NEWPORT –– The Newport Planning Commission approved vacation rental ordinance amendments Monday night. The new recommendations from the planning commission now go to the Newport City Council for approval, rejection or modification.
The recommendations would continue to see the requirement of a short-term rental business license and endorsement for vacation rental owners, which would include information of the owner, agent and representative, as well as liability insurance, land use compatibility statement, stated occupancy and statement that off-street parking spaces are available.
For home shares and bed and breakfasts, two items have to be submitted to prove the building is the primary residence of the owner. These can include a copy of a voter registration card, a copy of an Oregon driver’s license or I.D. card or a copy of a federal income tax return from the last tax year.
In the case of the federal income tax return, only the first page of the return is required and financial data should be redacted.

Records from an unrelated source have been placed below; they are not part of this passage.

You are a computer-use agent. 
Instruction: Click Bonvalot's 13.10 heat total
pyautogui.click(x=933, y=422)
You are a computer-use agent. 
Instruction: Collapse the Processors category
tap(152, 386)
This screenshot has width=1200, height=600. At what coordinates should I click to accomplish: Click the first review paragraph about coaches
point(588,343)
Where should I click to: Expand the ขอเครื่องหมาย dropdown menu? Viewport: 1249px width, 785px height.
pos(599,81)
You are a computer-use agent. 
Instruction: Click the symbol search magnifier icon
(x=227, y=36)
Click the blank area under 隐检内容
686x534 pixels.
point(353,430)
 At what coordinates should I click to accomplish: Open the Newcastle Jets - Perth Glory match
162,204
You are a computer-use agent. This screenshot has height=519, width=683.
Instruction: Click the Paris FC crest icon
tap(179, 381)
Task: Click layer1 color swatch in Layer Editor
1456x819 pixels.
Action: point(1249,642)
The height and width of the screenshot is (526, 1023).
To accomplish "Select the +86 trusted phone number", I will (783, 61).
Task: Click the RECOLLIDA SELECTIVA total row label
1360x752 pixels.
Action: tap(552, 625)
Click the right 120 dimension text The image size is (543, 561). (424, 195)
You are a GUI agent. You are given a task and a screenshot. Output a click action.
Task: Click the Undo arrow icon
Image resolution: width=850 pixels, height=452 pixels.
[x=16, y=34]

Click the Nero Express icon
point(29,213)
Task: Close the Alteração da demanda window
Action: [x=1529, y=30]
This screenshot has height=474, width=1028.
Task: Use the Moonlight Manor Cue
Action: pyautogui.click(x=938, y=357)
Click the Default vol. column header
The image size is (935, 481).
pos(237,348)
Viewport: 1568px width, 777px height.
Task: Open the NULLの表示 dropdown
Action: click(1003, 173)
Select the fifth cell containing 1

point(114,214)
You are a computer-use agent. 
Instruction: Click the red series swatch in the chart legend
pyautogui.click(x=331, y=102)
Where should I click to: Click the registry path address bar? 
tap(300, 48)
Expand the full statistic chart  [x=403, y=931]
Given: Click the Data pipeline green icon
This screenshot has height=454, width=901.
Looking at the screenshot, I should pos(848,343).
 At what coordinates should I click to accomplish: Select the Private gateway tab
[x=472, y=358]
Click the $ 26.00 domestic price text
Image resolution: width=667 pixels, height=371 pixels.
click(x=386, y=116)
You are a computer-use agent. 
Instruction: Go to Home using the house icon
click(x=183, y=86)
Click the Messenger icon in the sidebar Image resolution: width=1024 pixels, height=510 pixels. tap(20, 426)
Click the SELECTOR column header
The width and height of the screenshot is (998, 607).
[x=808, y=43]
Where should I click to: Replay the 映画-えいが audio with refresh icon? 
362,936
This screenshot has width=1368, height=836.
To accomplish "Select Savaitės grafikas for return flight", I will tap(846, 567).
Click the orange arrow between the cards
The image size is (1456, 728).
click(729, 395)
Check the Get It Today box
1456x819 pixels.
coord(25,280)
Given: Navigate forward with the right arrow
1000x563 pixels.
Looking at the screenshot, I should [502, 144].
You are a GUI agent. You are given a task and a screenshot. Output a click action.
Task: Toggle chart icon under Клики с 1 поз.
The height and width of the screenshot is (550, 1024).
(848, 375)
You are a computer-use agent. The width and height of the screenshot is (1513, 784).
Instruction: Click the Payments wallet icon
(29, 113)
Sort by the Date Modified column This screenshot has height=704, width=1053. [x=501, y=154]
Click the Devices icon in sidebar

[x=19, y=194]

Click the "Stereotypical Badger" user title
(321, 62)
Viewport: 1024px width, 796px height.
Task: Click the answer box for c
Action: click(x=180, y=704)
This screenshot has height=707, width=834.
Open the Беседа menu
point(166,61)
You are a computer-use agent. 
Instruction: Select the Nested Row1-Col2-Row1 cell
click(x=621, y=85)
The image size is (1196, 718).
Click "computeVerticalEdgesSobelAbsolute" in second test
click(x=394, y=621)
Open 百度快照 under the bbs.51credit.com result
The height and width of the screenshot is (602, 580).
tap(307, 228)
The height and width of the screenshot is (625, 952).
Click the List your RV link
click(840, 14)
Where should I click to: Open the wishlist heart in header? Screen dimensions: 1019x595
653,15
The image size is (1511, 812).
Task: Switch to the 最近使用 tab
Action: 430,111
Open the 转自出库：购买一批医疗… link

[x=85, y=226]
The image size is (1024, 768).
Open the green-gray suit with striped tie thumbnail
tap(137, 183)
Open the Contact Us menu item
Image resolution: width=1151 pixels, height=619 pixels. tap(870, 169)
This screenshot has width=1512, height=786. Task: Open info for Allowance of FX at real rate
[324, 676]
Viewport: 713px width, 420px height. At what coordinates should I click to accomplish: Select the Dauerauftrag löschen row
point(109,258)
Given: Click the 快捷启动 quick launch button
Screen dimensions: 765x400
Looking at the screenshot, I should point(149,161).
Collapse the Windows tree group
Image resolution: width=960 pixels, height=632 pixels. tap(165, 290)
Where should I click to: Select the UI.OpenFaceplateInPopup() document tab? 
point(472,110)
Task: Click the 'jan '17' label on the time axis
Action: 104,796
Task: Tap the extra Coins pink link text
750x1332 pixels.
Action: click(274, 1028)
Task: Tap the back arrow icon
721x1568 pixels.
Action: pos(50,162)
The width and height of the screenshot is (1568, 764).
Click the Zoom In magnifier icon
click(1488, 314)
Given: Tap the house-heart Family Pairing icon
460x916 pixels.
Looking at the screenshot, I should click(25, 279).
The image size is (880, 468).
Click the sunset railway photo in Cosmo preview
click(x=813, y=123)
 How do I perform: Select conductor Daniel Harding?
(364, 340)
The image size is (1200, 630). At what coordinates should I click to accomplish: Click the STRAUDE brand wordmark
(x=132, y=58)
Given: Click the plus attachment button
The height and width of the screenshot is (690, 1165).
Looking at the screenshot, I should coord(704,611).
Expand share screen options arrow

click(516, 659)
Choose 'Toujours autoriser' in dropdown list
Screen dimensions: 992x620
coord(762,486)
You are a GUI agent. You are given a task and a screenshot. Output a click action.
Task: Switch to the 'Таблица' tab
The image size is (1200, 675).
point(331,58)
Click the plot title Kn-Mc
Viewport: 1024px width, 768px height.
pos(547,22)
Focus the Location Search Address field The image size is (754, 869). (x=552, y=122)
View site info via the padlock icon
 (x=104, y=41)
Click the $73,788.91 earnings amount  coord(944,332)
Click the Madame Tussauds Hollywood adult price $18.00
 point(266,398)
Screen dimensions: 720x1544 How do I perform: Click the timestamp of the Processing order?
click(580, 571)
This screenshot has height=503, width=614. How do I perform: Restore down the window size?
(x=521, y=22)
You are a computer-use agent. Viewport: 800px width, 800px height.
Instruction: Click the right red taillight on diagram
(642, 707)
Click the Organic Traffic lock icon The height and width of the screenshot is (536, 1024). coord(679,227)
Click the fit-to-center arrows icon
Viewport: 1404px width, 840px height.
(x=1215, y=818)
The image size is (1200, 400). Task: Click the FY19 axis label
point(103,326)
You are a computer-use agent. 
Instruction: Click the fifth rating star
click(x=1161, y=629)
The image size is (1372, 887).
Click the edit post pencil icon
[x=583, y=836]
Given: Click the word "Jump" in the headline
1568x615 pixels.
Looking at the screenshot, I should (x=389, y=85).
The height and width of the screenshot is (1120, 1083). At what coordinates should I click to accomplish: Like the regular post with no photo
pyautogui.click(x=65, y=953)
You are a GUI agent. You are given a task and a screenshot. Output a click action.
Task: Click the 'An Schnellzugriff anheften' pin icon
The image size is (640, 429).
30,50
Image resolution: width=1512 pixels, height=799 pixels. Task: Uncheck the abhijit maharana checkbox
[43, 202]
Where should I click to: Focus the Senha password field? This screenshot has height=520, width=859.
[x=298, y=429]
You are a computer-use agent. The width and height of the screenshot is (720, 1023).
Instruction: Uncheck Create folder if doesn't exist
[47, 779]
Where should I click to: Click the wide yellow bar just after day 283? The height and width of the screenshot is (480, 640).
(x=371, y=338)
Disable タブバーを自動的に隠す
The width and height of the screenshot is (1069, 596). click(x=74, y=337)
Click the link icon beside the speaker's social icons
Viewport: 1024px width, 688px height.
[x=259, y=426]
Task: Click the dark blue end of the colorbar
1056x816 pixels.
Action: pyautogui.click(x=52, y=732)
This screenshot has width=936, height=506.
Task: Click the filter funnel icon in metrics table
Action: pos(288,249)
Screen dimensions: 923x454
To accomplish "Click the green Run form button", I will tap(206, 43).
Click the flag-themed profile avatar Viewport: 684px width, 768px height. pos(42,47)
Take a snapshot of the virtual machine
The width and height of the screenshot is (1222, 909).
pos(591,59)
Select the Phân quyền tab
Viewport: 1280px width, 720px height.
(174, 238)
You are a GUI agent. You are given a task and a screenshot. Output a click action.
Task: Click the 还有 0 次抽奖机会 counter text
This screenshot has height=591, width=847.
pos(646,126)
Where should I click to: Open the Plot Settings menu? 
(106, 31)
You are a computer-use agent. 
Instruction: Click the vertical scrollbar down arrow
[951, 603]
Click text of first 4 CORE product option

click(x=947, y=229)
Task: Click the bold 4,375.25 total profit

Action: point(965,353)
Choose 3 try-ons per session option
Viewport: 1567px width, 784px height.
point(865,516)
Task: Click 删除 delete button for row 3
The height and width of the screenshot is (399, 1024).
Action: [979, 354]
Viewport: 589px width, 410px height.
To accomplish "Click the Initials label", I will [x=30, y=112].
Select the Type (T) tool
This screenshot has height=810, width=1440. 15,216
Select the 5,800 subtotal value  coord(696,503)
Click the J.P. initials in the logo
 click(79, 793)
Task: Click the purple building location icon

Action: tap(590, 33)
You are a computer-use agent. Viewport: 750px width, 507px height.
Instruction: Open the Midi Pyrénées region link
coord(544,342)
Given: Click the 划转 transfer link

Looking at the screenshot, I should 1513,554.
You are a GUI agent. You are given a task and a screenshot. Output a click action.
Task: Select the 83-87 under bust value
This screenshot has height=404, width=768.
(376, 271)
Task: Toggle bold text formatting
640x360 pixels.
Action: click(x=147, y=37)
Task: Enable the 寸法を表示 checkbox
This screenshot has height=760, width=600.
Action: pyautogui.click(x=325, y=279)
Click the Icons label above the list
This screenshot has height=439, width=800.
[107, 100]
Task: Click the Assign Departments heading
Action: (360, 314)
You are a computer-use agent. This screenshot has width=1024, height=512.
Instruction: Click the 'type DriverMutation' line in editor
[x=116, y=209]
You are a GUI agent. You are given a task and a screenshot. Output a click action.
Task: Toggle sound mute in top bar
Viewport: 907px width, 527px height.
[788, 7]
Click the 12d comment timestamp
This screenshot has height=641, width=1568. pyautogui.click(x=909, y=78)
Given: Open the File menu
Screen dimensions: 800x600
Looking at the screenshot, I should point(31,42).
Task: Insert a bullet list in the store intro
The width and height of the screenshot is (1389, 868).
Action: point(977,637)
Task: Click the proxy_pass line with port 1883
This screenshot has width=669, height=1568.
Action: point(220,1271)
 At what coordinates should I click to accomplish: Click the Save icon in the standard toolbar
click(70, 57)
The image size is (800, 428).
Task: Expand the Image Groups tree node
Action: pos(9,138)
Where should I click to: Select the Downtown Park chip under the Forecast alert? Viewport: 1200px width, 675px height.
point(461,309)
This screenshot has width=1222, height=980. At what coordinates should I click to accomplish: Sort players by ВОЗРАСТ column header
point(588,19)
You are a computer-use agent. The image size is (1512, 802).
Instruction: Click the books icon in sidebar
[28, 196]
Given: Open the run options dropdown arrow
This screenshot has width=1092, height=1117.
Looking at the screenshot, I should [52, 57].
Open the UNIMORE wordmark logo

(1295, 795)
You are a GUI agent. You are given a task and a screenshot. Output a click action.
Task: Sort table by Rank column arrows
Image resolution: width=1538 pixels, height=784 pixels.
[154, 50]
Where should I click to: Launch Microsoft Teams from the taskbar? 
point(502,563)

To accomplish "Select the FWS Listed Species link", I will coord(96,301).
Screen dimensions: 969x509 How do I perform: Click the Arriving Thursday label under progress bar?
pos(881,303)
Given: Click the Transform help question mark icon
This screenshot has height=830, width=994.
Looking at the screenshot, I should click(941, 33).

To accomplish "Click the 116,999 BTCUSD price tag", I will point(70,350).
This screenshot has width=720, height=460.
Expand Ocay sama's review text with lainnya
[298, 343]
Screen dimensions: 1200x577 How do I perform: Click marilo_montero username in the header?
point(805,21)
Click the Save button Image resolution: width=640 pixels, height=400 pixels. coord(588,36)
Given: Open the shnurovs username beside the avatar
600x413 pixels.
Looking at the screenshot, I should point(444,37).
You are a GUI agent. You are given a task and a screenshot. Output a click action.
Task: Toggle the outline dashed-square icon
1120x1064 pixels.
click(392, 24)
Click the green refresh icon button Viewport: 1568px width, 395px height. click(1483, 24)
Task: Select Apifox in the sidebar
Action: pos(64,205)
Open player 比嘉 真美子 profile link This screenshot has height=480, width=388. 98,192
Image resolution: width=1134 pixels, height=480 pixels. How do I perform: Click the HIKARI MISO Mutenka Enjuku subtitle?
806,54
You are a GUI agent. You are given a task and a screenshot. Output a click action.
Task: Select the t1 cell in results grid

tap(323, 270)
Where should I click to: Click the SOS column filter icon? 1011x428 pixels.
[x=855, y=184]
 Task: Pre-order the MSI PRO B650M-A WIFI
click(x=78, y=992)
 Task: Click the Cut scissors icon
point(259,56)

Other requirements would include acknowledgment of good neighbor guidelines, a listing number, completed fire safety checklist, a completed structural safety checklist, proof of garbage service and any other information the city deems necessary. There would also be a license fee, although the amount of that fee would be set if the draft ordinances are approved by the city council.
The vacation rental business license would be valid for 12 months and would be effective July 1, according to the draft ordinance. The business license for individual vacation rental owners could be renewed annually if all requirements continue to be met.
The approval of the vacation rental ordinance changes is a long time coming. The Vacation Rental Ad-Hoc Committee, which reports to the planning commission, started meeting last year to think up solutions to problems posed by the presence of vacation rentals in the city.
“I would like to see it made clear that the vacation rental will be allowed to continue on as long as they are continuously used as vacation rentals until they are not being used for 12 months is the way I read this,” said Bob Berman, one of the planning commissioners.
The draft ordinance would also allow for events like weddings, parties, reunions and other like gatherings provided the occupancy limits are respected.
According to the draft amendments, a conditional use permit would allow more than one vacation rental on sections of a street on which there are 10 lots. In those circumstances, no more than one vacation rental will be allowed for every five lots.
Part of the new code changes would also develop a complaint system for vacation rentals, which would include the services of a third-party vendor to address problems at vacation rental properties. This means the owner of the vacation rental would provide their contact information to those renting the property in case of emergency.
Some on the planning commission thought those precautions still weren’t enough, considering this isn’t the first time the city has made an effort to regulate vacation rentals and curb problems posed by problem properties.
“There needs to be a major point of emphasis that this is not going to work any better than the last one without some serious enforcement,” said Berman. “I think we had a lot of ideas to increase the fee, the specific delineation of police department versus third-party vendor versus code enforcement personnel, which may or may not be the officer. So I’d like to see a memo rather than just a motion.”
Another planning commissioner, Lee Hardy, joined Berman in doubting the enforceability of the new code amendments.
“We also need to ask if they’re willing to try to enforce this, which is going to be different enforcement processes in different neighborhoods,” Hardy said. “We need some administrative controls on data sharing and protocols. This is not even the beginning of good enforcement here.”
The new vacation rental code changes now go to the Newport City Council for approval, rejection or modification.